I will say that demo accounts have their pros and cons. What you want to test out on your demo account is simply the strategy that you use. You are testing to see if the mechanics of the system are repeatable and are successful. You are not demoing to become a millionaire, on a live account things change dramatically. What you need to know is that if you were to lift the system from demo to live, the system would work. This is also why using the higher timeframes are key, as profits should be greater, which means that you will not be lulled into a false sense of security when you see only profit – live accounts come with a multitude of fees that are not shown on a demo account.
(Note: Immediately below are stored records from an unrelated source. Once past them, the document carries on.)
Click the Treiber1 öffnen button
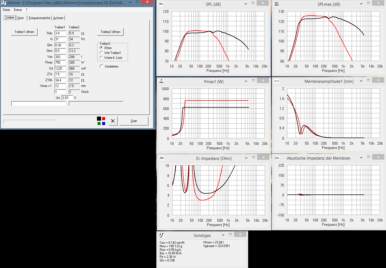Screen dimensions: 386x268 (x=24, y=32)
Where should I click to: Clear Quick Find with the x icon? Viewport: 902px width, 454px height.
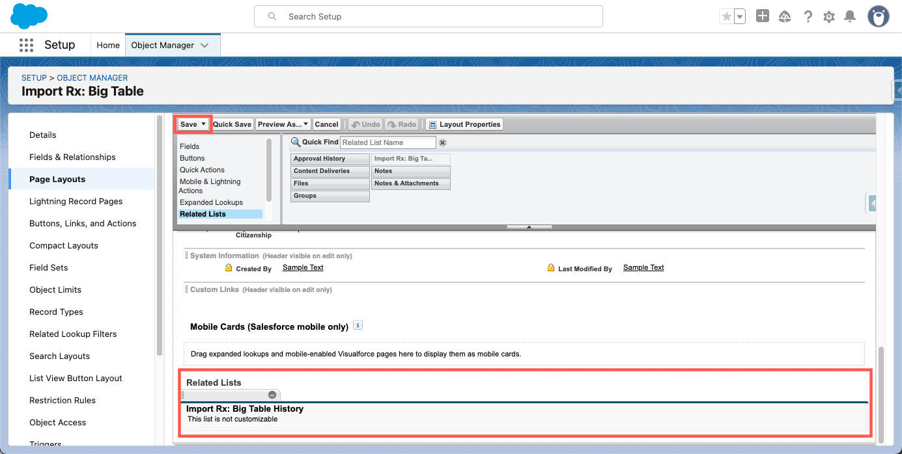[442, 142]
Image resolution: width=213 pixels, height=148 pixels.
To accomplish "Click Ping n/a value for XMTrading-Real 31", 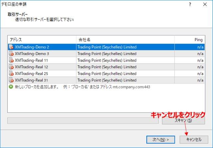I will [x=200, y=80].
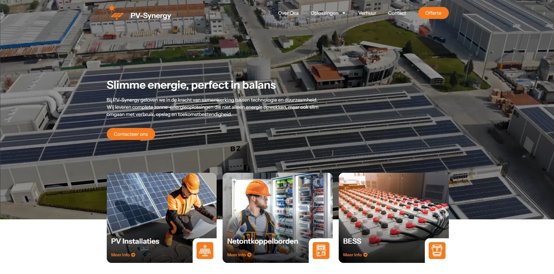554x274 pixels.
Task: Navigate to Contact in the header
Action: pyautogui.click(x=397, y=13)
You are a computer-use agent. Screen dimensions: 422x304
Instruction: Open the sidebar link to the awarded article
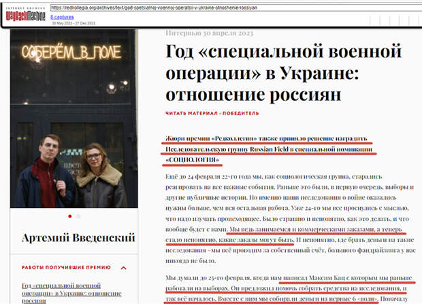pyautogui.click(x=71, y=293)
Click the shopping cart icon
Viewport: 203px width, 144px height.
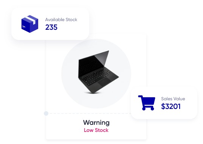[147, 103]
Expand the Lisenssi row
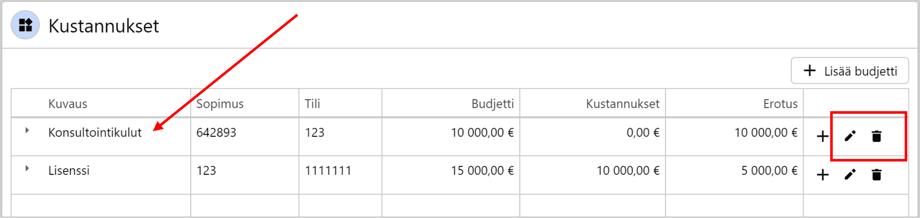920x218 pixels. (27, 168)
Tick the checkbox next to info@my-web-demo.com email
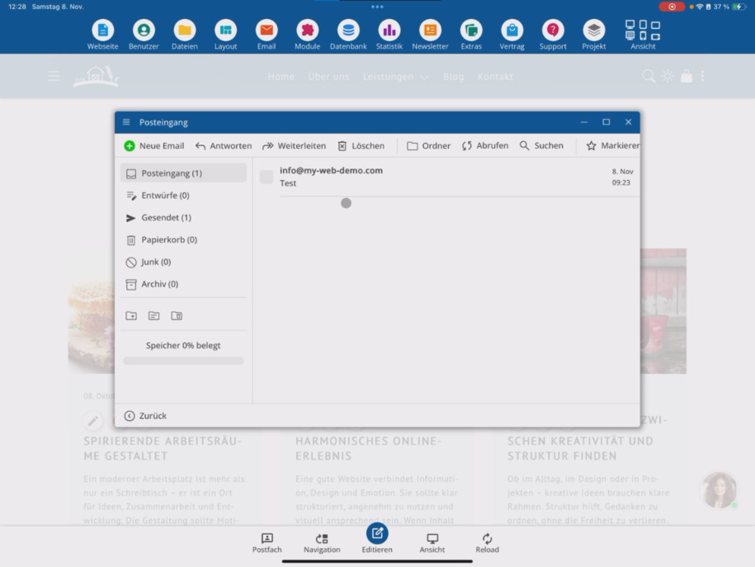The image size is (755, 567). tap(267, 177)
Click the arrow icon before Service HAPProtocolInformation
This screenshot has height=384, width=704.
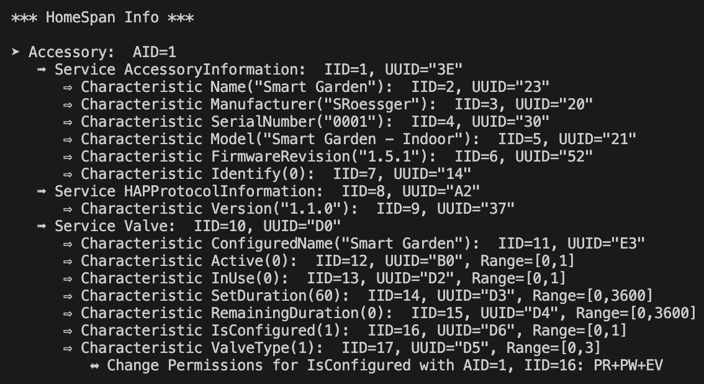(42, 191)
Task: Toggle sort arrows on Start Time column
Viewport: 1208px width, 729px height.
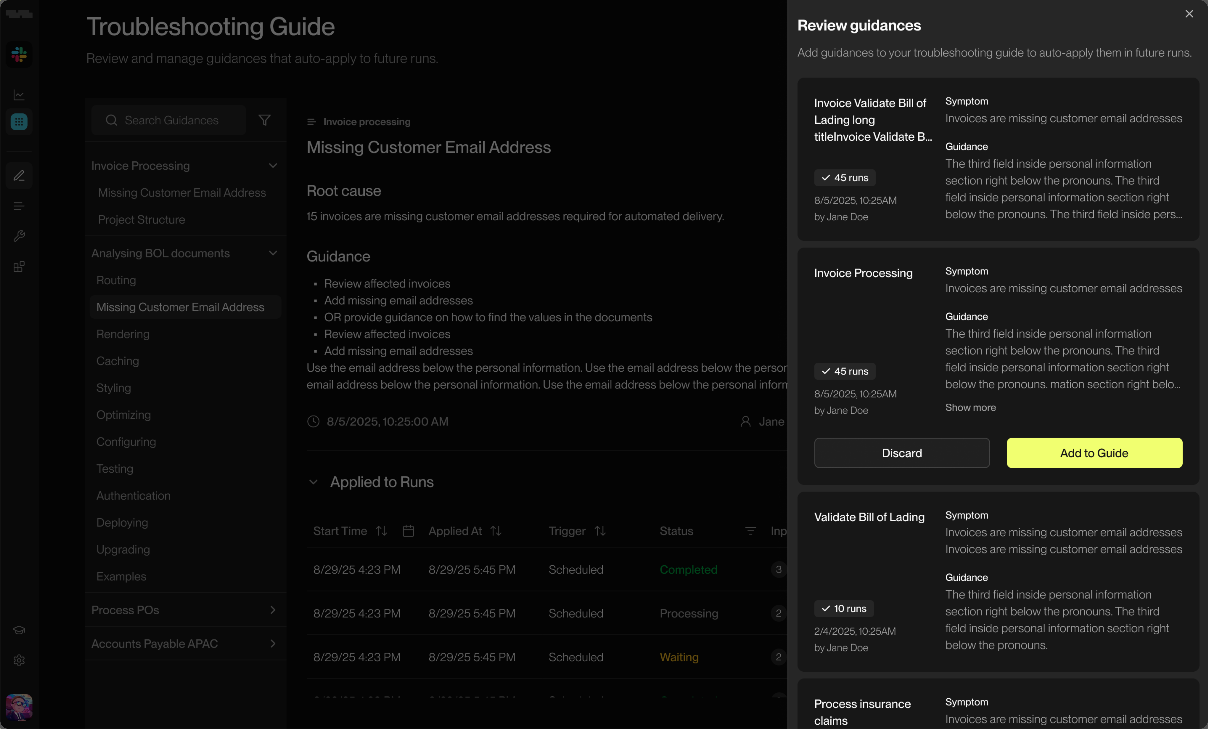Action: tap(381, 531)
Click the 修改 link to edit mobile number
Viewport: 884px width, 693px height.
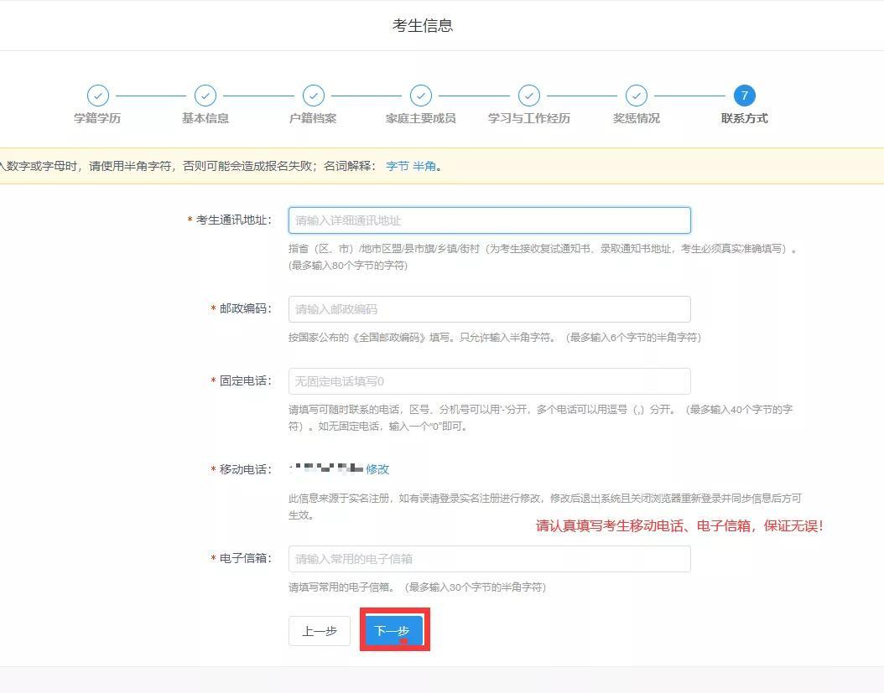pyautogui.click(x=378, y=469)
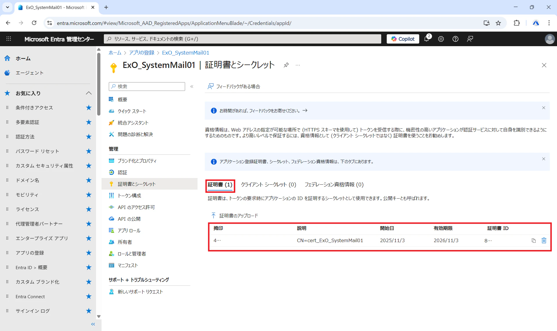
Task: Open the app launcher waffle icon
Action: 9,39
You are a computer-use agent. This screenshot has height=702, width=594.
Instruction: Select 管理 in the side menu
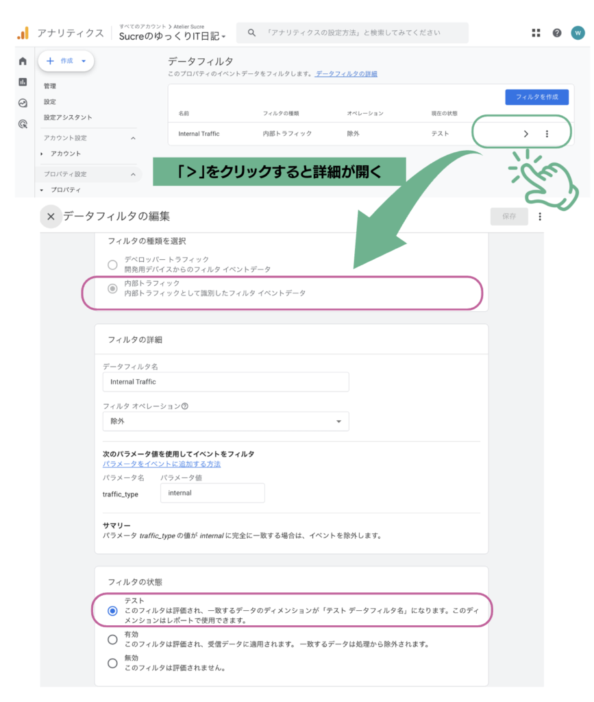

So you start on a demo account, what should you be looking for? I always start my demo account with an amount of money that I actually have to play with. If you have $1000, why demo an account with $50,000? Is that going to give you realistic expectations? It also trains you to accept that, certainly at the beginning, you are going to be trading with a view to earning $5 per trade as opposed to $1000. There is nothing as disheartening as demoing a huge account, and then start dreaming of what you could spend your money on, and then to start only making a couple of dollars on your real account – human nature says that you will start to take bigger risks as you try to fulfil your expectations. When you do this, say goodbye to Mr. Account!

So you now have your demo account at a level that you can afford, you now need to start thinking about how much you can risk on each trade. This would generally be between 1% - 3% per trade. Your goal is to make 2%-6% on each trade to cover your losses and still be in profit. So how do you go about this?

1 standard lot = $10 per pip
1 mini lot (0.1 of a standard lot) = $1 per pip
1 micro lot (0.01 of a standard lot) = $0.1 per pip
1 nano lot (0.001 of a standard lot) = $0.01 per pip

If you have a $1000 account, each trade should have a maximum risk of $30.
You position your stop loss, ie 150 pips, and then work out how much you can afford per pip – $30/ 150 =0.2.

So your lot size would be 2 micro lots... $0.2 per pip.

A handy formula would is:

#lots = Acct_ size$ x %risk_per_trade x 0.1 / stoploss_pips

So, with a $1000 account X 0.03 X 0.1 / 150 = 0.02 (which is the micro lot)

You could halve your stop loss to 75, and you would be trading with $0.4 per pip. Your risk is still $30 though. Hopefully you can see how this works. If you want to compound your earnings, you can feed the new account details into the above formula. Or you could set this for a week, and then change the levels.
Either way comes with pros and cons, but this is down to the individual as to how they would like to play it.

The change from demo to real should be within a year if the testing is going well (why would you go live with a system that does not work?). The biggest problem that you have on a live account – is YOU! You have to deal with the emotions of seeing your account showing minus numbers. It does happen, and you have to accept that it is something that will happen. Don’t deviate from your max stop loss, as if you were doing everything right in your demo, then this would just be a normal fluctuation. At the end of the day, you would only be losing a max of $30, and should be able to easily grab that back on the next trade..

Happy trading, and hope this helps a little way!